Case in point: Evergram, a new future-messaging company that I like and that Sarah Perez recently wrote about on TechCrunch. Evergram recently enabled global users to send personal video messages of sympathy to the families of victims of the Sandy Hook school shooting tragedy. Usage skyrocketed precisely because of the immediacy and intimacy of what is essentially a “cause”-focused YouTube video. Mobile cause-focused video content is frequently immediate, raw (inherently compelling) and universal in its appeal – relevant to both the creator and recipient. (Interestingly, Evergram is primarily a private sharing site, but it struck a nerve with cause-focused public sharing.)
The most obvious “road less taken” path to success for investors in mobile video, however, is perhaps the least obvious to them — the private sharing opportunity. Mobile-captured personal video does matter and does engage if it is shared with your inner circle for whom you have solved the relevance problem. This means family and friends – sharing both directly and securely and occasionally on your wider inner circle via Facebook (which I consider private in this limited context). They will care about your kids. They will consume. They will share again with other trusted family members and friends. Why? Because those captured life moments – like your baby’s first steps – are themselves the “story” of relevance here. And remember, families and friends scale. That means massive potential.
Mobile video for private sharing also holds our attention longer than publicly shared video precisely because it does “matter.” It is relevant to the person on the receiving end. Those videos don’t need to play only a few seconds in order to hold that person’s attention. In fact, these personal videos for private sharing are frequently best consumed on the big screen while sitting on the couch. Your own personal video Netflix experience. Less ain’t more.
Among the many “usual suspects” most typically discussed in the “Instagram of video” context (including Viddy and Socialcam, which both are primarily “social”), a new and distinguished entrant, FrameBlast (recently profiled by Mike Butcher on TechCrunch ), seems to follow this private pathway most closely, although the founders understandably cringe at the label “Instagram for video.” Yes, FrameBlast enables public sharing and will ultimately enable collaborative story telling. But, take a look at its defining video on its homepage. It is all about private for now (including, you guessed it, a baby’s first steps).
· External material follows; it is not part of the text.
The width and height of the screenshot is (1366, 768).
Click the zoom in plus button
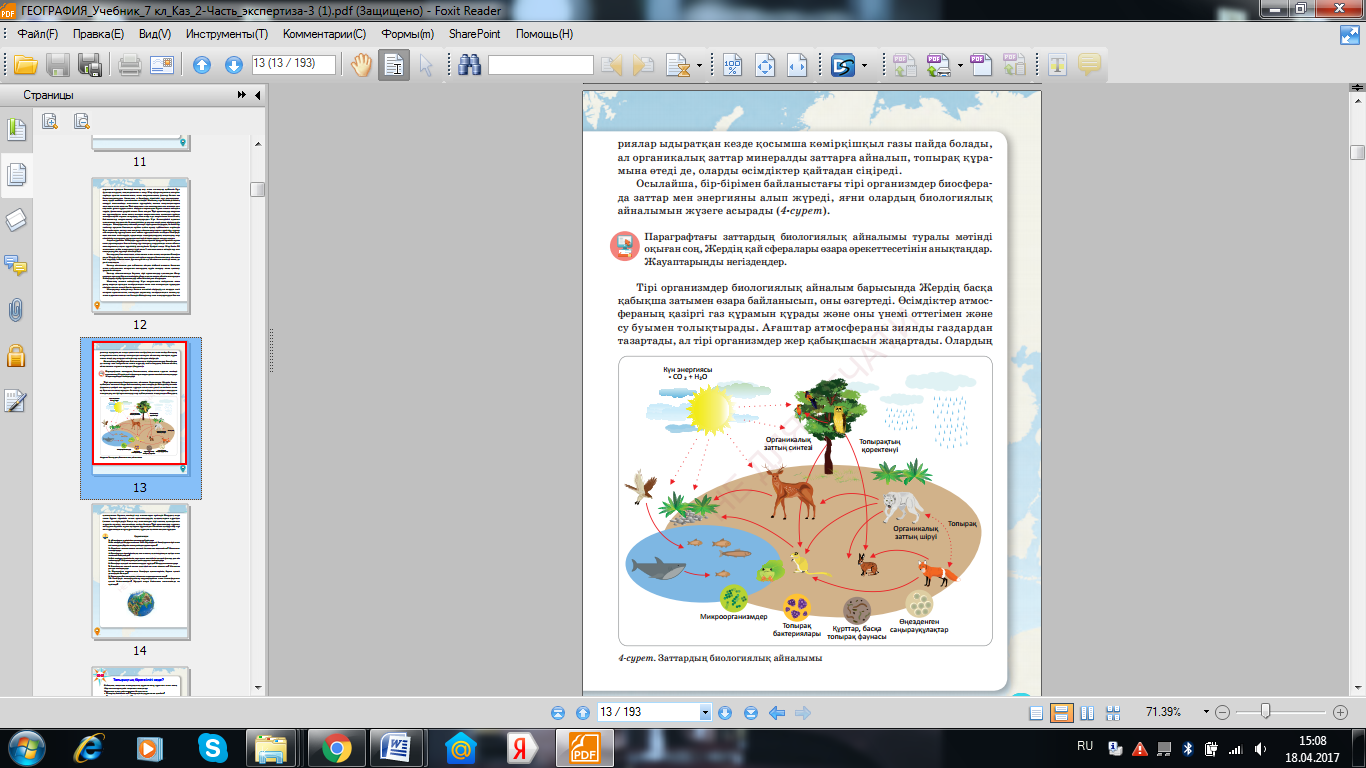coord(1341,713)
And, as Butcher points out, the user experience is compelling, following the “getting it right” U/X that I laid out in my original TechCrunch piece. FrameBlast even enables stitching together your personal videos to optimize the couch experience.
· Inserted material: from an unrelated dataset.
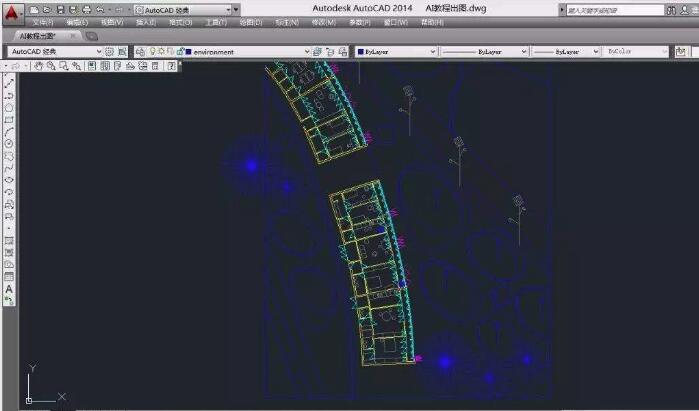The height and width of the screenshot is (411, 699).
Task: Open the AutoCAD 经典 workspace dropdown in title bar
Action: 234,9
Yes, YouTube and Facebook also offer private sharing, and they work relatively well (YouTube, in fact, recently introduced its own dedicated mobile app called YouTube Capture). But, as I wrote in my original piece, that doesn’t mean that others can’t do it better and should hand this massive opportunity to those behemoths and not take it for themselves. To maximize private sharing, real contenders must pass the “grandma ease-of-use test” which means, among other things, that the experience should be native on the mobile device. YouTube and Facebook don’t do that. This is one way others can win. And, because the private-share opportunity is massive, those “others” (and their investors) should be in a good position to realize significant value from their investment, most likely in the form of an acquisition by a smart “big fish.”